## [QUOTED PASSAGE]
* start *
Graphite (lower left) consists of numerous layers of the carbon substance graphene (upper left). The graphene macromolecules developed in Freiburg are less than a millionth of a millimeter thick but cover a large surface area and achieve widths of over a hundredth of a millimeter (right).
The project "FUNgraphen," funded by the Federal Ministry of Education and Research, is being coordinated at the FMF with support from an industrial advisory board. The other project partners besides the FMF are the University of Bayreuth, the Federal Institute for Materials Research and Testing (BAM) in Berlin, and the Fraunhofer Institute for Mechanics of Materials in Freiburg.
* end *
## [SUPPLIED MATERIAL]
* start *
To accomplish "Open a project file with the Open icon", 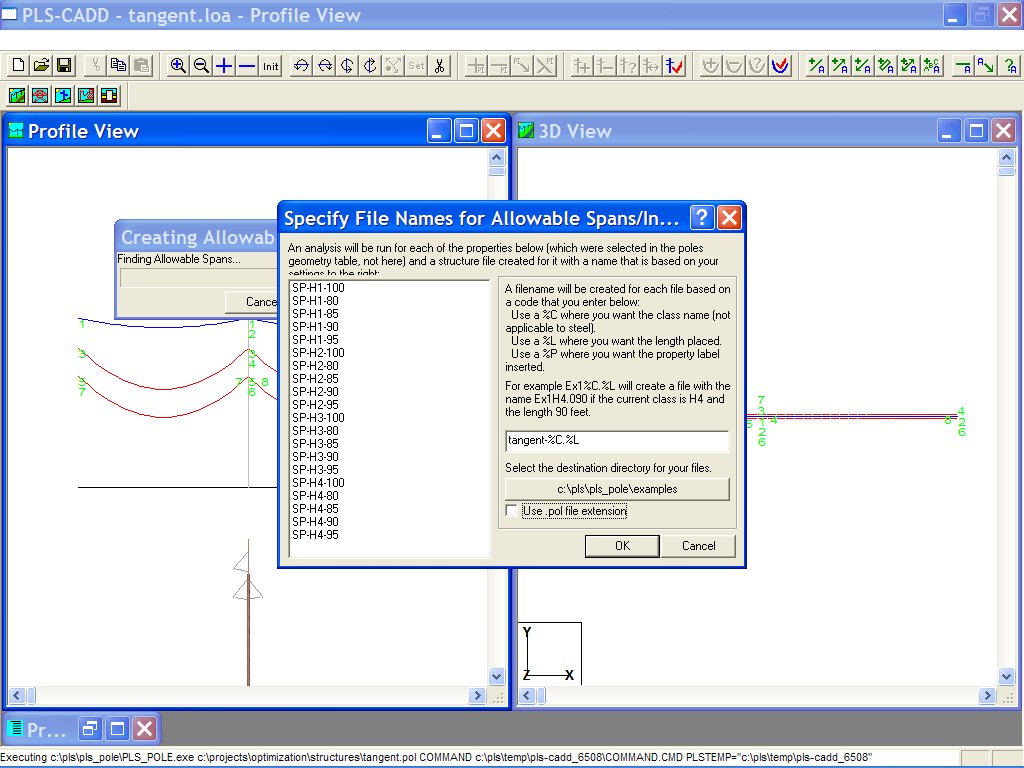I will click(40, 64).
* end *
Do these statements agree with the graphene passage? For each, answer yes or no and quote the words of the passage that decide it.
(a) The graphene macromolecules developed in Freiburg are more than a millionth of a millimeter thick.
(b) The "FUNgraphen" project is funded by the Federal Ministry of Education and Research.
(c) The University of Bayreuth is one of the project partners.

(a) No: "less than a millionth of a millimeter thick"
(b) Yes: "funded by the Federal Ministry of Education and Research"
(c) Yes: "The other project partners besides the FMF are the University of Bayreuth"